▶ EXERCISE INSTRUCTIONS:
Somewhere below are a line with "Architettura (332, 1481)" and a later line with "Checkout (44, 73)". Output exactly those lines and all lines between them.

▶ Records from a data source:
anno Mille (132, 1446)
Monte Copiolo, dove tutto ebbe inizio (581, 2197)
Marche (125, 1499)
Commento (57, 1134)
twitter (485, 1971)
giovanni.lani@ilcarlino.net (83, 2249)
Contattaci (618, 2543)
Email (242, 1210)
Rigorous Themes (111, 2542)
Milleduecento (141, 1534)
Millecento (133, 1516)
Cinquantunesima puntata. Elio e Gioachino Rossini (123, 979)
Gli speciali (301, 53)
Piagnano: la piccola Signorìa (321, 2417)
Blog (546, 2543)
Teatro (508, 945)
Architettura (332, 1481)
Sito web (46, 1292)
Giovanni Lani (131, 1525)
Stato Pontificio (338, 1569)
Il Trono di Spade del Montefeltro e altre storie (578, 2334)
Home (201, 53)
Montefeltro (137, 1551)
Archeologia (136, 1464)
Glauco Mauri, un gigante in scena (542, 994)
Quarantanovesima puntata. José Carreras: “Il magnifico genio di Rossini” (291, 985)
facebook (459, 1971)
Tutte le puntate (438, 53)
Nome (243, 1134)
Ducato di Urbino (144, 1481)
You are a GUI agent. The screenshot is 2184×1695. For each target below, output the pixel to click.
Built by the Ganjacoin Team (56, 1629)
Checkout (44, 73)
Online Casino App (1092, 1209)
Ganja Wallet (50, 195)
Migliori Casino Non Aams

▶ SOLUTION FOR THIS TASK:
Architettura (332, 1481)
Sito web (46, 1292)
Giovanni Lani (131, 1525)
Stato Pontificio (338, 1569)
Il Trono di Spade del Montefeltro e altre storie (578, 2334)
Home (201, 53)
Montefeltro (137, 1551)
Archeologia (136, 1464)
Glauco Mauri, un gigante in scena (542, 994)
Quarantanovesima puntata. José Carreras: “Il magnifico genio di Rossini” (291, 985)
facebook (459, 1971)
Tutte le puntate (438, 53)
Nome (243, 1134)
Ducato di Urbino (144, 1481)
You are a GUI agent. The screenshot is 2184×1695. For each target below, output the pixel to click.
Built by the Ganjacoin Team (56, 1629)
Checkout (44, 73)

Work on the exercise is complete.